In nature, orchids bloom in the spring-summer months and rest once the weather becomes colder. However, nowadays, you can purchase a healthy, blooming orchid any month of the year. Nurseries have mastered the art of providing the orchids with perfect conditions so that they get to you in their full glory. But, this can cause some confusion for your plant (and you too).

For example, maybe you purchase your plant in November. It's simply beautiful! But, eventually, it goes through this natural process after blooming. The question is, though: will it bloom again next November? The upcoming spring? Or next spring? Much can depend on you! You can do a lot to induce dormancy in your orchid, which will make it easier to wake it up in the future. So, what are the steps?

How to Induce Dormancy


Orchids go dormant when the weather gets cooler. This doesn't mean you have to wear scarves and wool socks inside; no, even just a few degrees lower can make a big difference!


Winter also means shorter days, which translates into less light. (Yes, artificial light counts too!) Keep your plant's room lit only 12-14 hours a day, instead of 14-16 hours. Maybe you can move your orchid into an office or another place you don't spend evening hours in.


Your "Phal" orchid is also used to less water during its dormant months. When the conditions are right, change your watering habits, and allow your plant to dry out more-so between waterings.

You may be thinking, 'I want to wake my orchid up! Why are you telling me how to lull it to sleep?' This is why: Maintaining the same conditions for your orchid year-round is one of the #1 reasons why it's not reblooming. Your orchid needs a good night's sleep before it's ready to wake up again.

How to Care for a Dormant Orchid

In our minds, no flowers = no success. But, a dormant orchid is actually making progress. This is their time to grow leaves and roots. So, how do you take care of your sleeping plant, preparing it for springtime gratification?

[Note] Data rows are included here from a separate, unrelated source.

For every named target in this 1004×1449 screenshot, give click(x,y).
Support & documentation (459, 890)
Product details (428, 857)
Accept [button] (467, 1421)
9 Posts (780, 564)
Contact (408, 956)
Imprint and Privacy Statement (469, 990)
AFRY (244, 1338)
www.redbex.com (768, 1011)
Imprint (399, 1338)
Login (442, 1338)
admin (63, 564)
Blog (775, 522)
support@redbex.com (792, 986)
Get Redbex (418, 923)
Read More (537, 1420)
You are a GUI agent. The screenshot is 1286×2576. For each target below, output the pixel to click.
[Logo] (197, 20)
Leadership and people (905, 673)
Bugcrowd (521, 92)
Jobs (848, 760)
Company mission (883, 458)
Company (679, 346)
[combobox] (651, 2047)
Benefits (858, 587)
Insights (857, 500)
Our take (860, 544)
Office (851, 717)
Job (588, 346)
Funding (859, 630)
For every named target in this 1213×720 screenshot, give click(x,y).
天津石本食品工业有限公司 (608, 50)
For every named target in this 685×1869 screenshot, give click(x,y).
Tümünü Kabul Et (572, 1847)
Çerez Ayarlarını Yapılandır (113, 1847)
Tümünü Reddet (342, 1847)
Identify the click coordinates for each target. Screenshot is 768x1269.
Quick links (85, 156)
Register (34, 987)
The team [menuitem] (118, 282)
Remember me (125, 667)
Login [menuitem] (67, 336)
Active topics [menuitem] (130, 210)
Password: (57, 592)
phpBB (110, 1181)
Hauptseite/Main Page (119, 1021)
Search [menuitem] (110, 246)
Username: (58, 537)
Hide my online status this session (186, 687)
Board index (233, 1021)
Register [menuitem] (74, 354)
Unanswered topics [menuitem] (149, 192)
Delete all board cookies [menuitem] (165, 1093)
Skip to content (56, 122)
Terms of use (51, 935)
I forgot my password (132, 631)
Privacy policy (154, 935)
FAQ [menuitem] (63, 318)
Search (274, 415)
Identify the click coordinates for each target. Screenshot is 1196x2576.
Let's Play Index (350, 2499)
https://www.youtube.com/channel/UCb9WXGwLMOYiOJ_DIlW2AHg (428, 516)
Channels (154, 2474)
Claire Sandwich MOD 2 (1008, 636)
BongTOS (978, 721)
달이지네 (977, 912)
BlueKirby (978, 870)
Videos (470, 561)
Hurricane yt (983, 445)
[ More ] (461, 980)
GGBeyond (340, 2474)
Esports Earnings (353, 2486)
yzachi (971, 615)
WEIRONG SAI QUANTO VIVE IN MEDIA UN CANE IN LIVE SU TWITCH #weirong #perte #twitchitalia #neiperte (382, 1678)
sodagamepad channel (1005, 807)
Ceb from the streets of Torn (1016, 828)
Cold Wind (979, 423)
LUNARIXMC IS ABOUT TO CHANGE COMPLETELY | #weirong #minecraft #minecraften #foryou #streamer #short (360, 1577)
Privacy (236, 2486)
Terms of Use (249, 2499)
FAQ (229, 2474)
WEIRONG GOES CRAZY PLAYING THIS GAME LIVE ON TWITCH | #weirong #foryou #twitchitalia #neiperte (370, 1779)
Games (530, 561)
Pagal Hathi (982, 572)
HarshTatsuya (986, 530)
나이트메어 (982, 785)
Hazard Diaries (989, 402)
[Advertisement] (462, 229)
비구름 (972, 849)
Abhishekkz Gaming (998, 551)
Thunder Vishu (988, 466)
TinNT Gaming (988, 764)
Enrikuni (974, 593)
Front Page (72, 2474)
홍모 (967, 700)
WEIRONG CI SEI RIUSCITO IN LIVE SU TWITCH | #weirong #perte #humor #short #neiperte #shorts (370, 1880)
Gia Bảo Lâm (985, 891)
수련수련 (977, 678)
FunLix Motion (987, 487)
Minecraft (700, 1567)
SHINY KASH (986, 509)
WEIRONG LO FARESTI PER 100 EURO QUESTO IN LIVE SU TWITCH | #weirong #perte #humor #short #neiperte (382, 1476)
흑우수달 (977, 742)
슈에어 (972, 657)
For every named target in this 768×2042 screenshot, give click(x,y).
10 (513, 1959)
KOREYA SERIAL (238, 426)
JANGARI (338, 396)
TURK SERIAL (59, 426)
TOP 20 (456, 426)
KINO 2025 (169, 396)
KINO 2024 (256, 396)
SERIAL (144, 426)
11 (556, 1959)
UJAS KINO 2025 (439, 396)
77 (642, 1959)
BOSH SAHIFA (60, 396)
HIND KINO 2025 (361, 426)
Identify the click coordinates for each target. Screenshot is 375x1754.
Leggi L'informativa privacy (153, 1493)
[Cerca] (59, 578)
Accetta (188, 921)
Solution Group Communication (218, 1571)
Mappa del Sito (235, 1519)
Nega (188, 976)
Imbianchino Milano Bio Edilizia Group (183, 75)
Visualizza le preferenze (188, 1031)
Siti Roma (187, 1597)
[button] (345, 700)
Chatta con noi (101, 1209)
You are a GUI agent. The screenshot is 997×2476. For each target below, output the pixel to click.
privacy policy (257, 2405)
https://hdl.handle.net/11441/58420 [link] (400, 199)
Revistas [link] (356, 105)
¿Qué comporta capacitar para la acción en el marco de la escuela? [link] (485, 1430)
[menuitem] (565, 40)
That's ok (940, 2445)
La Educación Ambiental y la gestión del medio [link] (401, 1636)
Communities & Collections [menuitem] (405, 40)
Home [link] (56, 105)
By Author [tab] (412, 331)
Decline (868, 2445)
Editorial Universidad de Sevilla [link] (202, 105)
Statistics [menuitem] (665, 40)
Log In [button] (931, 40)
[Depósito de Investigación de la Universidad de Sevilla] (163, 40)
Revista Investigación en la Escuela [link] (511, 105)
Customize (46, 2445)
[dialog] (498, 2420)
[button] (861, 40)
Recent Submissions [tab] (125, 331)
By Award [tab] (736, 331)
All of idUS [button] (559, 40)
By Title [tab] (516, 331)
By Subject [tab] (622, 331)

These are your orchid's growing months! Continue to fertilize with a balanced fertilizer (20-20-20) at half-strength. This means that your orchid will be bigger and better after it comes out of dormancy.


This is the perfect time to repot your plant. When you remove it from the soil, give it a check-up. If any roots are grey and crispy, go ahead and cut them off. You want your orchid to put its energy into new growth, not trying to sustain half-dead roots. This also gives you the chance to inspect the crown of your plant! Make sure it's hard to the touch and green!

Temperature, Light, and Water: Continue the routine that induced your orchid into dormancy. (Listed above.)

The Reblooming Process

After 6-9 months, you should start to notice a new spike developing on your mini plant. Oh, happy day! This means that your orchid is rested up and ready to start blooming again.

Once you notice this growing spike, put your orchid back in its original conditions: a little bit warmer, brighter location, with a weekly watering regimen.